YAML Format (.codeinventory.yml)

name: Product One
description: An awesome product.
license: http://www.usa.gov/publicdomain/label/1.0/
openSourceProject: 1
governmentWideReuseProject: 1
tags:
  - usa
contact:
  email: [email protected]

JSON Format (.codeinventory.json)

{
  "name": "Product One",
  "description": "An awesome product.",
  "license": "http://www.usa.gov/publicdomain/label/1.0/",
  "openSourceProject": 1,
  "governmentWideReuseProject": 1,
  "tags": [
    "usa"
  ],
  "contact": {
    "email": "[email protected]"
  }
}

Using overrides

You can override any of the inventory fields by passing an override hash.

overrides = {
  tags: ["my-tag-1", "my-tag-2"],
  contact: {
    email: "[email protected]"
  }
}
github_source = CodeInventory::GitHub.new(access_token: "GITHUB_ACCESS_TOKEN", org: "github_org_name", overrides: overrides)

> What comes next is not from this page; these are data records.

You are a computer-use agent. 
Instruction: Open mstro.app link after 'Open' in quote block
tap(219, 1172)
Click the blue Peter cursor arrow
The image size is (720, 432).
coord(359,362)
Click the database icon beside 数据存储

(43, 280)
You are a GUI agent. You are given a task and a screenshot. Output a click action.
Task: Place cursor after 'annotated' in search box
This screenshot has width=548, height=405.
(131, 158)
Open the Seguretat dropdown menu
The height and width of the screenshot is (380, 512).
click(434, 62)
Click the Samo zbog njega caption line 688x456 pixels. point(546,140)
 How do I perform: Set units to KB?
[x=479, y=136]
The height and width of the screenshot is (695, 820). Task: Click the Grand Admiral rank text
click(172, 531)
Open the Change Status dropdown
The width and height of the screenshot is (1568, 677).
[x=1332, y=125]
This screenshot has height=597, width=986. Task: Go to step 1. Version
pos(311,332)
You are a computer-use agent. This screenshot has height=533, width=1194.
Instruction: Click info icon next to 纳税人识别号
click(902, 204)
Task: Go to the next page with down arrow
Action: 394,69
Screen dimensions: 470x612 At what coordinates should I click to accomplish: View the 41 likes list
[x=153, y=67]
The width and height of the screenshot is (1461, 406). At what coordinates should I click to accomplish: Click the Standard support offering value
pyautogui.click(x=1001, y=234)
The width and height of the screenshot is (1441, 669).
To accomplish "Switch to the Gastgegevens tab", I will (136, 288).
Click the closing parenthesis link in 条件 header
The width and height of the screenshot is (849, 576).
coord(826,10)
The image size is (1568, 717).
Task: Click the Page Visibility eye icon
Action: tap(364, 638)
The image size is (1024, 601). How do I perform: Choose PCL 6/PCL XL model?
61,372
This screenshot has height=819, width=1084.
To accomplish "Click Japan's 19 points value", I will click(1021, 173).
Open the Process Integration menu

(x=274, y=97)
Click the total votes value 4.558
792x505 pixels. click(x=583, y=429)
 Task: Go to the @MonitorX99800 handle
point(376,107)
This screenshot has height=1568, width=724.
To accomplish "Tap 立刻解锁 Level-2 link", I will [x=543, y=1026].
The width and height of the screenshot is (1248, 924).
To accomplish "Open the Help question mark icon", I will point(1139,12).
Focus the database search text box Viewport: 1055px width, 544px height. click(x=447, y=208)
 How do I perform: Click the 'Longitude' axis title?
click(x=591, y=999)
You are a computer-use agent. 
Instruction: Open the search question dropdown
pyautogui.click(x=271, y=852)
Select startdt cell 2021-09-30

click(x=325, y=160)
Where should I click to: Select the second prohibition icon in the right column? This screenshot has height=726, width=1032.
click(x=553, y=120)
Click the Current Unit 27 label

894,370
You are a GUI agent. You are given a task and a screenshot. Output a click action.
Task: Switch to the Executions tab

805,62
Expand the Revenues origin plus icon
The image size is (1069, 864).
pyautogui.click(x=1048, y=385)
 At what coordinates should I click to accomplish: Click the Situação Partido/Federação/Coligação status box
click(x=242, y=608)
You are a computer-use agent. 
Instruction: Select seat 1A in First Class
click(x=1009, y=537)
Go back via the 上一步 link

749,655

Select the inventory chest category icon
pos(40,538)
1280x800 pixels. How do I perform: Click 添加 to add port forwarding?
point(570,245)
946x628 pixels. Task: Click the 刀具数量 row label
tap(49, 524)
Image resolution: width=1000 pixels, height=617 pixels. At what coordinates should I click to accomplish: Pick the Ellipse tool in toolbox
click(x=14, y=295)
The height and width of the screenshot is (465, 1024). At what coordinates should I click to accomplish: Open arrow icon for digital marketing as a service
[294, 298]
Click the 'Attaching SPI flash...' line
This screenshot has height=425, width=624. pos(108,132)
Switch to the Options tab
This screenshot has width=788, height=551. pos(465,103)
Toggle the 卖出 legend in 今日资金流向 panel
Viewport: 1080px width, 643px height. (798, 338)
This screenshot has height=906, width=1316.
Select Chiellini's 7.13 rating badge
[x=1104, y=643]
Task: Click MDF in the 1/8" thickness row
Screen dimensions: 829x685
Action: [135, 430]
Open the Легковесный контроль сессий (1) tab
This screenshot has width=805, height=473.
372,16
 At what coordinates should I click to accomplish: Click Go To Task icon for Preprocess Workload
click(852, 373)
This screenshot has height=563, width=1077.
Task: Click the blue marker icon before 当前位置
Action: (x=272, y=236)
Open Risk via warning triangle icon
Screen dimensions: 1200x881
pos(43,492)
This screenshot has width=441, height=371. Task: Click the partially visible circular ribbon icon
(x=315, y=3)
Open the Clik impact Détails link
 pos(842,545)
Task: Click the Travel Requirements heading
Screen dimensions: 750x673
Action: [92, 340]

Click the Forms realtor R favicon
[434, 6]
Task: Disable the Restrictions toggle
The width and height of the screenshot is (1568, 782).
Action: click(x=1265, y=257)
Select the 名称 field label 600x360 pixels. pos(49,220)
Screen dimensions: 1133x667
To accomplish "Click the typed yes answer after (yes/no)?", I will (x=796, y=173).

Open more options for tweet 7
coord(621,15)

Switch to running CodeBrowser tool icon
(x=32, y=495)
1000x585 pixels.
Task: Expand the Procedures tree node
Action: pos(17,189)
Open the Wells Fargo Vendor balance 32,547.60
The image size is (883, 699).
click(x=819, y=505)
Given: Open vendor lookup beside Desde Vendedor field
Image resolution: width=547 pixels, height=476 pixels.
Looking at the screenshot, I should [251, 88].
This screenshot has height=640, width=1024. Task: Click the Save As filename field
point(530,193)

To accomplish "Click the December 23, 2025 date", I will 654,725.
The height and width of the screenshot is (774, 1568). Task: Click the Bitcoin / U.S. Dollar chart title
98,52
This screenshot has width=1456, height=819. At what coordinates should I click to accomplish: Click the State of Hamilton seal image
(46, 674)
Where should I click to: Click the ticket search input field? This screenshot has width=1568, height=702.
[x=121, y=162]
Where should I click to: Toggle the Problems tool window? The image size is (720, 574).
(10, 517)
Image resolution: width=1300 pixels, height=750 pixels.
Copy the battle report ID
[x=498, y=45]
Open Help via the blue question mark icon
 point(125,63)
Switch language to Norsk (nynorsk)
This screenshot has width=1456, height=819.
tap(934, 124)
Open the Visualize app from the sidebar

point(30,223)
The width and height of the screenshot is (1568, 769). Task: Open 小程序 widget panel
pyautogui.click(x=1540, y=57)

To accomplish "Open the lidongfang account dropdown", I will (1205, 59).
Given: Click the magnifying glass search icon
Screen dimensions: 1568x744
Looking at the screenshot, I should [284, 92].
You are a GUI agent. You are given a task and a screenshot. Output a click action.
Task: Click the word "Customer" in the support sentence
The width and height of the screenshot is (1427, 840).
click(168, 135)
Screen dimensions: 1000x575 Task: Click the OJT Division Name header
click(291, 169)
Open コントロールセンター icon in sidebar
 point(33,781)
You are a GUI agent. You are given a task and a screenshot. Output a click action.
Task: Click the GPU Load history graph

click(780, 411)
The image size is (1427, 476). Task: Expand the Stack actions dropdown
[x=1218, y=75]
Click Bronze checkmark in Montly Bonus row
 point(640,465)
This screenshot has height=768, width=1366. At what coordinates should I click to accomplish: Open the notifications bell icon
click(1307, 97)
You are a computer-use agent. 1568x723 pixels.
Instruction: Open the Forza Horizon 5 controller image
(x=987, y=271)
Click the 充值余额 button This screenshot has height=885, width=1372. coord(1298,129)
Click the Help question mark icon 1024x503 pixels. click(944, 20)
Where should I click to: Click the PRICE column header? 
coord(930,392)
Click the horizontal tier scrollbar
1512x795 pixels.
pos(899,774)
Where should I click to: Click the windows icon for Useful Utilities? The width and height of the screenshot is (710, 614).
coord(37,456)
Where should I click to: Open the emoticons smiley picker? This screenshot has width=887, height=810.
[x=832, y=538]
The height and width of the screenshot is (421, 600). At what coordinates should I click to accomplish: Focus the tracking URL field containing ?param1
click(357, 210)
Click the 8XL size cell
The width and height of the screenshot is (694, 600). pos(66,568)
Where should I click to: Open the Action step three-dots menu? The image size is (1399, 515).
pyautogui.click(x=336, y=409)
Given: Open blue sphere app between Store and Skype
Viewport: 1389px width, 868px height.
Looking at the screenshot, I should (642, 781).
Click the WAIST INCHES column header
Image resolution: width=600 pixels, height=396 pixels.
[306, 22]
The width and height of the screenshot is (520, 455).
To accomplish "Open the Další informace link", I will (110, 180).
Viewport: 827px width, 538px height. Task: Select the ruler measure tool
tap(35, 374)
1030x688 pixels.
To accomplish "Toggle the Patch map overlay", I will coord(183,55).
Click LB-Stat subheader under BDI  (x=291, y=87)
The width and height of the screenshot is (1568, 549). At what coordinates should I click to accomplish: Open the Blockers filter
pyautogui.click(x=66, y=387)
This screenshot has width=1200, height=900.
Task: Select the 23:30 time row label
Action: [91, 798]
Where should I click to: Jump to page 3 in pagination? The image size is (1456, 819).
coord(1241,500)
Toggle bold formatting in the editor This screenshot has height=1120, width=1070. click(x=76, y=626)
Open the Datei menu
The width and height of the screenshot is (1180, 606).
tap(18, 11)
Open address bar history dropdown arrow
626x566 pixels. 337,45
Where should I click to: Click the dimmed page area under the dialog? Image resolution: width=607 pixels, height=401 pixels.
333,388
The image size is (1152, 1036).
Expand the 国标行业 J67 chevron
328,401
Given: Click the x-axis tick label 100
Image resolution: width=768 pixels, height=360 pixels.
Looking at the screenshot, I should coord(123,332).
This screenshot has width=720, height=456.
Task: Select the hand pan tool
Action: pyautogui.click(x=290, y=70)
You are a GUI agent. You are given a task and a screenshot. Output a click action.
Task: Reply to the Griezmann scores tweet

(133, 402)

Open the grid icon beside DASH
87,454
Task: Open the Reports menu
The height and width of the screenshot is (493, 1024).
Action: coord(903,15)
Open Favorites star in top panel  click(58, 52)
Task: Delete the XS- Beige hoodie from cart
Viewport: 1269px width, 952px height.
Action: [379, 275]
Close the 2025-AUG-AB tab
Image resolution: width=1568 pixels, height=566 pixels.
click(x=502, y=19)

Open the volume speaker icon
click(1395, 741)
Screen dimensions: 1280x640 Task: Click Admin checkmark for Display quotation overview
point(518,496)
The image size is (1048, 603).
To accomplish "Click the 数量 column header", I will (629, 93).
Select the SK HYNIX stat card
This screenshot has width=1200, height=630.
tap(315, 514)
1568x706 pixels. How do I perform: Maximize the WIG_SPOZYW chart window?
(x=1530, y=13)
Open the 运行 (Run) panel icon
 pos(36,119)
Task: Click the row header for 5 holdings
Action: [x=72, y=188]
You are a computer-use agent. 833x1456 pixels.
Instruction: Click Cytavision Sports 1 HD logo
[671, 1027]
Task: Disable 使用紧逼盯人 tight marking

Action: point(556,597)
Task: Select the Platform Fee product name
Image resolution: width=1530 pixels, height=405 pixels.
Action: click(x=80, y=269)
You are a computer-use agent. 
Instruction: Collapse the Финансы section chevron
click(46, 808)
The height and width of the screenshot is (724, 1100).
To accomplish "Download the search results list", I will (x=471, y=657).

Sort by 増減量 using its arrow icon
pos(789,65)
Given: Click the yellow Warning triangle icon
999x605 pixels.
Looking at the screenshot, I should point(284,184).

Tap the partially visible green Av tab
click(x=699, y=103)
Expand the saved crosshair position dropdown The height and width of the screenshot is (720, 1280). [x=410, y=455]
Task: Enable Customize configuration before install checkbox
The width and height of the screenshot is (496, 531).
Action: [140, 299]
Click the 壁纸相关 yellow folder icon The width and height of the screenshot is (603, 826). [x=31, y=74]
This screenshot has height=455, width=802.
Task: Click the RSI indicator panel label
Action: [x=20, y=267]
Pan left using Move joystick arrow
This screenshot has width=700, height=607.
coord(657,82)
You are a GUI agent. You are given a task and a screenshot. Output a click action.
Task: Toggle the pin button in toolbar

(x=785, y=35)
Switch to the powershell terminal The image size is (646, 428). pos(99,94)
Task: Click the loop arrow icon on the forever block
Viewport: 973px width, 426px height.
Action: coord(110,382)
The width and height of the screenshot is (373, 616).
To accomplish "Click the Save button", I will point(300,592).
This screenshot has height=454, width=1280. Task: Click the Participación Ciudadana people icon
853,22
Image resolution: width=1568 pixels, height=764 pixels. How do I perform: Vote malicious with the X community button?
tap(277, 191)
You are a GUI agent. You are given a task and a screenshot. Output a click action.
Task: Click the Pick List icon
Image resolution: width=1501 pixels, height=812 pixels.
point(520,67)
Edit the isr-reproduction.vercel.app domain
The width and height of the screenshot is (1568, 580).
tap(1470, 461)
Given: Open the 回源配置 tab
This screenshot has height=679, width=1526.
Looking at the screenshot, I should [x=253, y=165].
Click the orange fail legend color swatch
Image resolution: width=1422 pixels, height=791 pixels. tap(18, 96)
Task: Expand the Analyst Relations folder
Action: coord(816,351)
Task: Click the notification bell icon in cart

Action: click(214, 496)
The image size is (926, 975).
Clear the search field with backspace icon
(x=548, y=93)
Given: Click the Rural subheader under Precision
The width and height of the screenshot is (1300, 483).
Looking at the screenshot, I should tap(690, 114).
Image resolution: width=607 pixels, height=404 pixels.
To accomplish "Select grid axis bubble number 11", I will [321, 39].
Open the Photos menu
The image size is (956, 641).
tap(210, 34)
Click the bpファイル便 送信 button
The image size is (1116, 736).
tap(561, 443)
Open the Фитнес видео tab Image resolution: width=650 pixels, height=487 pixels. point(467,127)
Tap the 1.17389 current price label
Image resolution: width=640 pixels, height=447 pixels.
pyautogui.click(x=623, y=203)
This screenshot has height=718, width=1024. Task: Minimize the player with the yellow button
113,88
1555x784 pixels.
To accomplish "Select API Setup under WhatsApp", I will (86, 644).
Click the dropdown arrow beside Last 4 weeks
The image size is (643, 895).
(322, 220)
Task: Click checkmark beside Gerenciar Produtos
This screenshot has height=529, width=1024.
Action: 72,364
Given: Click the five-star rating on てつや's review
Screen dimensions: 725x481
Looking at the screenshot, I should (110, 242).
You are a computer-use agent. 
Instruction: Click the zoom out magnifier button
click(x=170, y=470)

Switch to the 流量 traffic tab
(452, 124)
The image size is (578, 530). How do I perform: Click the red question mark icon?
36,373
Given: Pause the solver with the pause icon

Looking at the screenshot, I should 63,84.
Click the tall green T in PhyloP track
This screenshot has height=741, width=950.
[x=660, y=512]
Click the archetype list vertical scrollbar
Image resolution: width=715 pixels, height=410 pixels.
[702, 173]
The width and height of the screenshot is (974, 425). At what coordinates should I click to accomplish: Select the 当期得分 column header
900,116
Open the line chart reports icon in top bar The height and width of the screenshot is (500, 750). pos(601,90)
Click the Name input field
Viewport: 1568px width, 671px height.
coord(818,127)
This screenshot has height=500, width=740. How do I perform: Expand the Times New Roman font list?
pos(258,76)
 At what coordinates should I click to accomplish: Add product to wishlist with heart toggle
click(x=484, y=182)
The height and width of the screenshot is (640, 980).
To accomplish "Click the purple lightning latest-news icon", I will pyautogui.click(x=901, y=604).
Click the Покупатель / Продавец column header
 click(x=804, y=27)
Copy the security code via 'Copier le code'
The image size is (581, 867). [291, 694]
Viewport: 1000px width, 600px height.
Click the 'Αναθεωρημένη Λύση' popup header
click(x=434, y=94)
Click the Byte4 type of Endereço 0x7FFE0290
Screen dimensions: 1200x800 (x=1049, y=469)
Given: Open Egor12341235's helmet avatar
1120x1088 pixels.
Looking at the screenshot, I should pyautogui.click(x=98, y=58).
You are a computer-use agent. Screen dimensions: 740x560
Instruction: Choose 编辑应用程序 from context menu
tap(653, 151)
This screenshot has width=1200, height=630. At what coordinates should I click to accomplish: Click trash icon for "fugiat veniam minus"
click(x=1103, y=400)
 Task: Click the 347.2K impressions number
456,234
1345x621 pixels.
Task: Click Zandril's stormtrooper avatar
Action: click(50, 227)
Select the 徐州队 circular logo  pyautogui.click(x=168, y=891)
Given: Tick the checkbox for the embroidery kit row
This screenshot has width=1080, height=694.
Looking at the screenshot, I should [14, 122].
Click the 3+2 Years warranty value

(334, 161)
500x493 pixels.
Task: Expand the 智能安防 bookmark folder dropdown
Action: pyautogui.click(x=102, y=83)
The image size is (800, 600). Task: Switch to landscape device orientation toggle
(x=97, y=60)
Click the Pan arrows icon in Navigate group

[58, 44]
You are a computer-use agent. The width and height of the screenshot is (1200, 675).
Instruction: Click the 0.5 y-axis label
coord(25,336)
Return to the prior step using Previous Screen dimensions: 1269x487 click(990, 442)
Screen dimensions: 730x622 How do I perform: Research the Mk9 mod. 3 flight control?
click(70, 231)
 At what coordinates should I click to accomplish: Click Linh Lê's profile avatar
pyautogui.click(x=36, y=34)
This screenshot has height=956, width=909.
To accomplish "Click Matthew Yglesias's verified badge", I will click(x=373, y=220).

In this example, codeinventory-github will set the tags on all your projects to my-tag-1 and my-tag-2 also use the contact email you specified on all projects.

Excluding repositories

You can exclude any repository from scanning.

exclusions = ["not-a-real-product", "DontScanMe"]
github_source = CodeInventory::GitHub.new(access_token: "GITHUB_ACCESS_TOKEN", org: "github_org_name", exclude: exclusions)

In this example, codeinventory-github will ignore the repositories named not-a-real-product or DontScanMe.

Development

After checking out the repo, run bin/setup to install dependencies. Then, run rake test to run the tests. You can also run bin/console for an interactive prompt that will allow you to experiment.

To install this gem onto your local machine, run bundle exec rake install. To release a new version, update the version number in github.rb, and then run bundle exec rake release, which will create a git tag for the version, push git commits and tags, and push the .gem file to rubygems.org.